Cache strategies in Redis

Redis is an in-memory NoSQL data store. Memory is faster than disk, but there are still ways to improve performance. In this article, Camilo Reyes compares caching strategies.

Redis is a cache database that stores documents in memory. The data store has a key-value pair lookup with O(1) time complexity. This makes the cache fast and convenient because it does not have to deal with complex execution plans to get data. The cache service can be trusted to find a cache entry with a value in almost no time.

When datasets in cache begin to grow, it can be surprising to realize that any latency is not a Redis issue.
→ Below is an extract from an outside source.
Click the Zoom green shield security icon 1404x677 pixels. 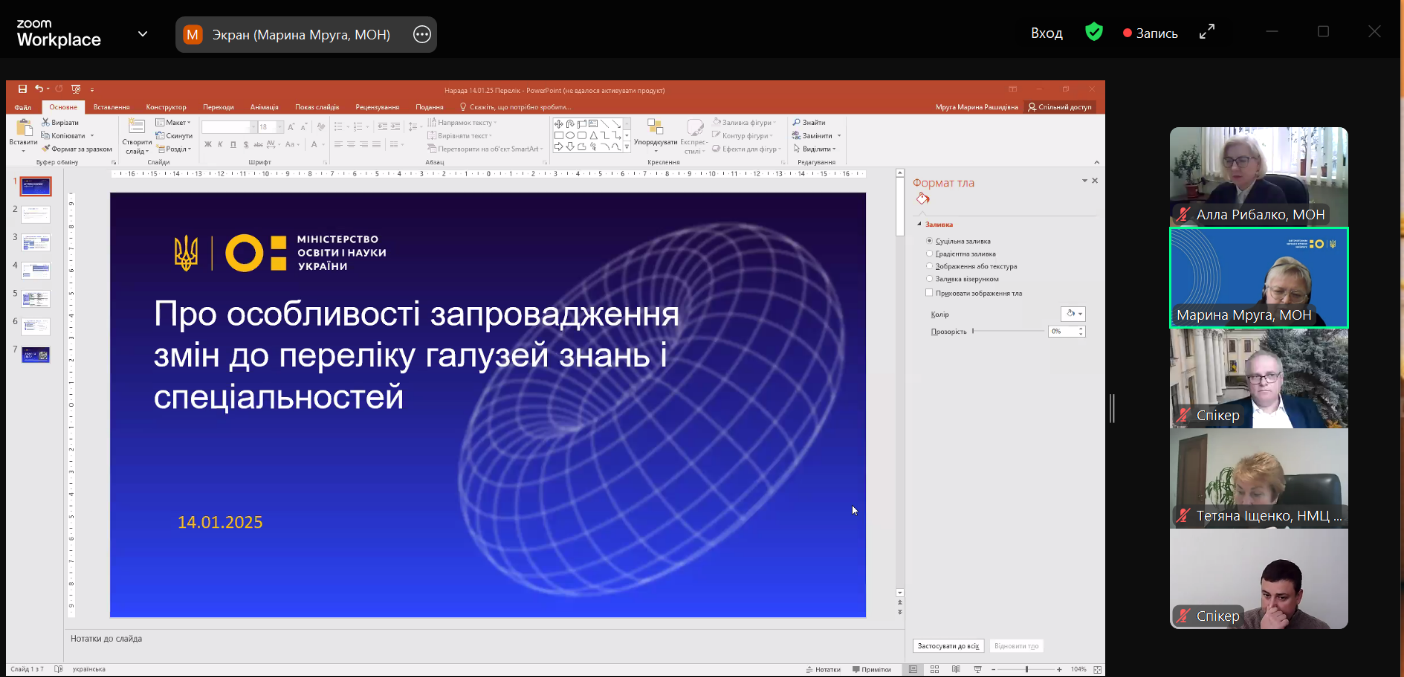coord(1094,32)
In this take, I will show you several strategies to cache Redis data structures then show what you can do to pick the best approach.
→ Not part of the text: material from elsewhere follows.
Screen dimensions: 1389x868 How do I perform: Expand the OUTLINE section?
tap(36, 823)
The sample code can be found on GitHub, and it is written in C# via .NET 5. If you already have LINQPad up and running, feel free to copy-paste code and follow along.

There are a few dependencies. You will need a Redis Windows service when running this on Windows 10. I recommend grabbing binaries from GitHub and setting up the server on your local machine. You can quickly have a server running by executing redis-server.exe. I will be hammering the service with lots of cache data, so I recommend setting the maxmemory to something high like 50MB. A full Redis installation on Windows should take no more than 6MB because it is lightweight. For the C# code, you will need two NuGet packages: protobuf-net and StackExchange.Redis, as well as ProtoBuf and StackExchange.Redis using statements.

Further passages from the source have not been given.